## Working data:
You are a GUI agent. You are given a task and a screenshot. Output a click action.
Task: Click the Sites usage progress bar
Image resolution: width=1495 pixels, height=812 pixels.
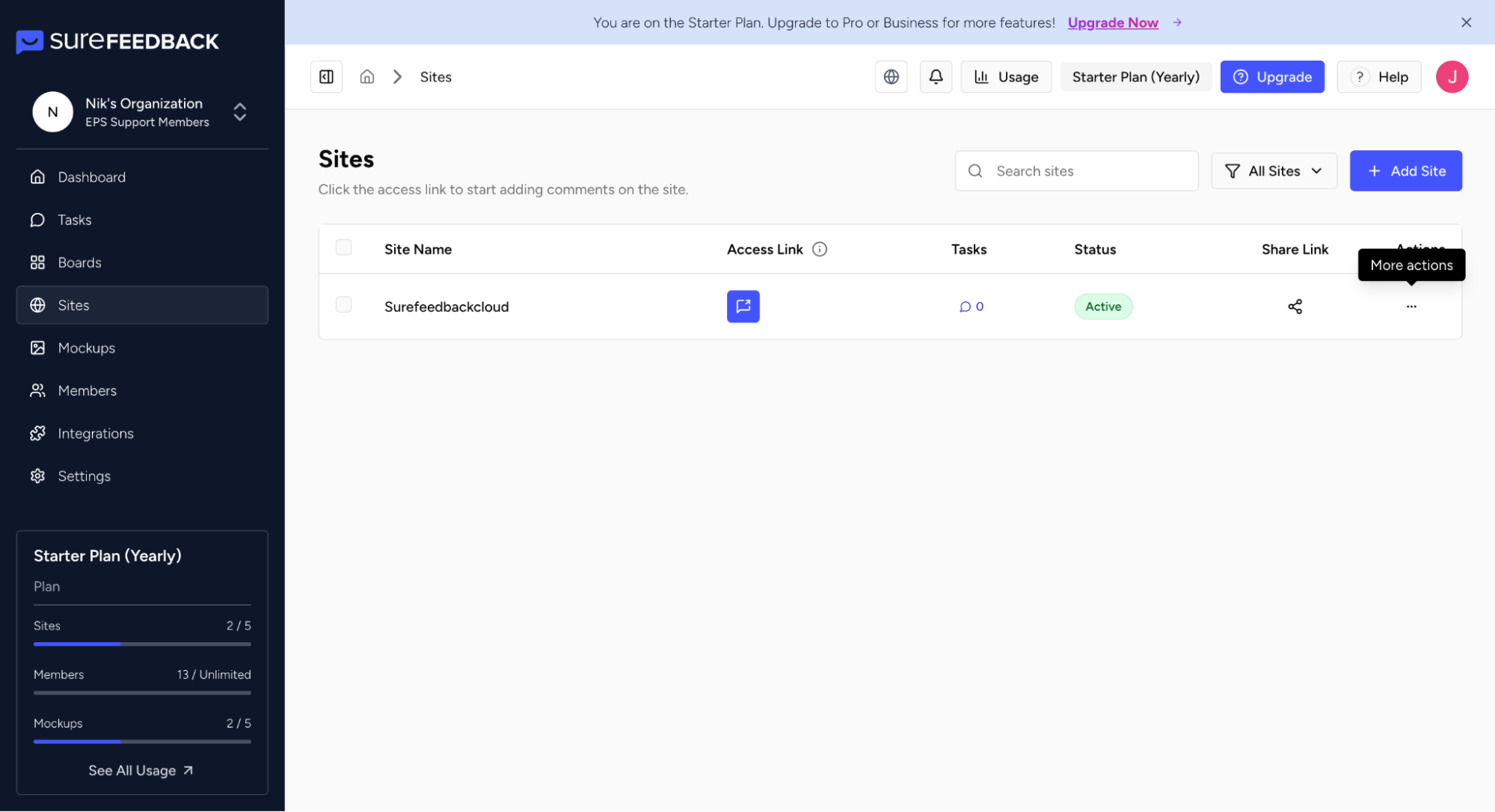click(142, 644)
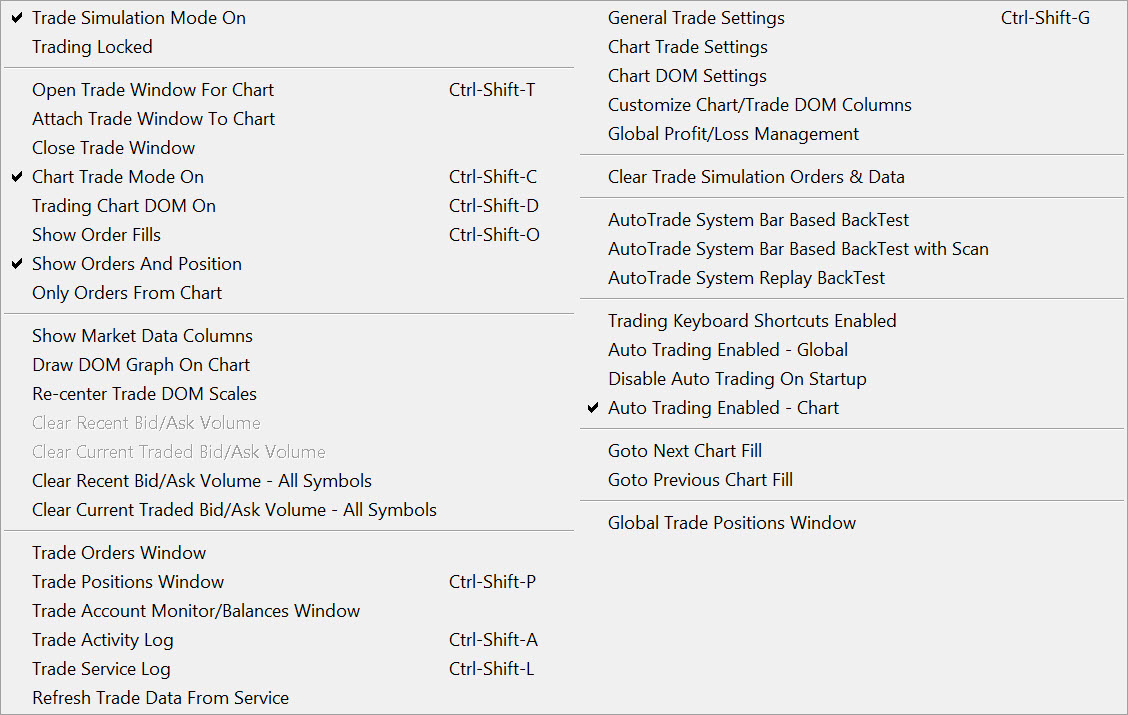Select Attach Trade Window To Chart
Screen dimensions: 1128x715
tap(153, 119)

## Work to complete:
Return each line of the items above verbatim, leaving out the pictures.

## Task answer:
You are a GUI agent. You are given a task and a screenshot. Output a click action.
Task: Click the Sites usage progress bar
Image resolution: width=1495 pixels, height=812 pixels.
click(142, 644)
Select Attach Trade Window To Chart
Screen dimensions: 1128x715
tap(153, 119)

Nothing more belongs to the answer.